> _TASK TO CARRY OUT_:
Convert the items below into a numbered list, one line per number, and drop any blank lines.

(Stored entries)
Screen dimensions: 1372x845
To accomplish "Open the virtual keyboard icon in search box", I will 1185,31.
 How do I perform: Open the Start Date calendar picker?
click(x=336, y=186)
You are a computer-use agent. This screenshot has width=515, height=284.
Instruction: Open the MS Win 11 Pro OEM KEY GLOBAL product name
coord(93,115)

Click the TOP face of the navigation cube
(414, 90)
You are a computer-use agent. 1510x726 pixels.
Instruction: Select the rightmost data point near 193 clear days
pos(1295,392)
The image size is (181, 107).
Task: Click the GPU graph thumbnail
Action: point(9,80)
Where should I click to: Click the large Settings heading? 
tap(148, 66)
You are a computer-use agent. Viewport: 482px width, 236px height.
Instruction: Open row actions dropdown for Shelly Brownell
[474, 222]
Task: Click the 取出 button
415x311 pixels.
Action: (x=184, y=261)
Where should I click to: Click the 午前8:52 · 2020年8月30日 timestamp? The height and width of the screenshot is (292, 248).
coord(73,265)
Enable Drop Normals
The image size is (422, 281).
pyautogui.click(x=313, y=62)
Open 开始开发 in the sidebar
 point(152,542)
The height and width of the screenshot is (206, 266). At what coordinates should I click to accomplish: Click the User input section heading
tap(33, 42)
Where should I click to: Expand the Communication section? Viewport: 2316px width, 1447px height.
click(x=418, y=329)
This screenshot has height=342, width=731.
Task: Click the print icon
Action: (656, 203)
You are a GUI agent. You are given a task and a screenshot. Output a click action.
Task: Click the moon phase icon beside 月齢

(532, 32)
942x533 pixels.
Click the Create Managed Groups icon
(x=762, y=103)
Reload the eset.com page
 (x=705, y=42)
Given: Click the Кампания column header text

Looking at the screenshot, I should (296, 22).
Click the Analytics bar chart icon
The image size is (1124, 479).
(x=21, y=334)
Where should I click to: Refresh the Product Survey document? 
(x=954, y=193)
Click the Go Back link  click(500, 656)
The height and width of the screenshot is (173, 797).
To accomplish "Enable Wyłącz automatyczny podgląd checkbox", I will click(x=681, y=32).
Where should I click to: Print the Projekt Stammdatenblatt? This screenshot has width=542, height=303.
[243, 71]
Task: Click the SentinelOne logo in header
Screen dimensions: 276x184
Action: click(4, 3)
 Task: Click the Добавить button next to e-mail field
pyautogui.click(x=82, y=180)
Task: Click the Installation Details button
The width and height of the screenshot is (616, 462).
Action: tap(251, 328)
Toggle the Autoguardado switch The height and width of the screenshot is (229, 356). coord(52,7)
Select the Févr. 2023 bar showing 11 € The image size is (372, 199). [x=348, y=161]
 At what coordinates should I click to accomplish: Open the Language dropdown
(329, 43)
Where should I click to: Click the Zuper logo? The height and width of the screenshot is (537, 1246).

> _WRITTEN ANSWER_:
1. Screen dimensions: 1372x845
2. To accomplish "Open the virtual keyboard icon in search box", I will 1185,31.
3.  How do I perform: Open the Start Date calendar picker?
4. click(x=336, y=186)
5. You are a computer-use agent. This screenshot has width=515, height=284.
6. Instruction: Open the MS Win 11 Pro OEM KEY GLOBAL product name
7. coord(93,115)
8. Click the TOP face of the navigation cube
9. (414, 90)
10. You are a computer-use agent. 1510x726 pixels.
11. Instruction: Select the rightmost data point near 193 clear days
12. pos(1295,392)
13. The image size is (181, 107).
14. Task: Click the GPU graph thumbnail
15. Action: point(9,80)
16. Where should I click to: Click the large Settings heading? 
17. tap(148, 66)
18. You are a computer-use agent. Viewport: 482px width, 236px height.
19. Instruction: Open row actions dropdown for Shelly Brownell
20. [474, 222]
21. Task: Click the 取出 button
22. 415x311 pixels.
23. Action: (x=184, y=261)
24. Where should I click to: Click the 午前8:52 · 2020年8月30日 timestamp? The height and width of the screenshot is (292, 248).
25. coord(73,265)
26. Enable Drop Normals
27. The image size is (422, 281).
28. pyautogui.click(x=313, y=62)
29. Open 开始开发 in the sidebar
30.  point(152,542)
31. The height and width of the screenshot is (206, 266). At what coordinates should I click to accomplish: Click the User input section heading
32. tap(33, 42)
33. Where should I click to: Expand the Communication section? Viewport: 2316px width, 1447px height.
34. click(x=418, y=329)
35. This screenshot has height=342, width=731.
36. Task: Click the print icon
37. Action: (656, 203)
38. You are a GUI agent. You are given a task and a screenshot. Output a click action.
39. Task: Click the moon phase icon beside 月齢
40. (532, 32)
41. 942x533 pixels.
42. Click the Create Managed Groups icon
43. (x=762, y=103)
44. Reload the eset.com page
45.  (x=705, y=42)
46. Given: Click the Кампания column header text
47. Looking at the screenshot, I should (296, 22).
48. Click the Analytics bar chart icon
49. The image size is (1124, 479).
50. (x=21, y=334)
51. Where should I click to: Refresh the Product Survey document? 
52. (x=954, y=193)
53. Click the Go Back link  click(500, 656)
54. The height and width of the screenshot is (173, 797).
55. To accomplish "Enable Wyłącz automatyczny podgląd checkbox", I will click(x=681, y=32).
56. Where should I click to: Print the Projekt Stammdatenblatt? This screenshot has width=542, height=303.
57. [243, 71]
58. Task: Click the SentinelOne logo in header
59. Screen dimensions: 276x184
60. Action: click(4, 3)
61.  Task: Click the Добавить button next to e-mail field
62. pyautogui.click(x=82, y=180)
63. Task: Click the Installation Details button
64. The width and height of the screenshot is (616, 462).
65. Action: tap(251, 328)
66. Toggle the Autoguardado switch The height and width of the screenshot is (229, 356). coord(52,7)
67. Select the Févr. 2023 bar showing 11 € The image size is (372, 199). [x=348, y=161]
68.  At what coordinates should I click to accomplish: Open the Language dropdown
69. (329, 43)
70. Where should I click to: Click the Zuper logo? The height and width of the screenshot is (537, 1246).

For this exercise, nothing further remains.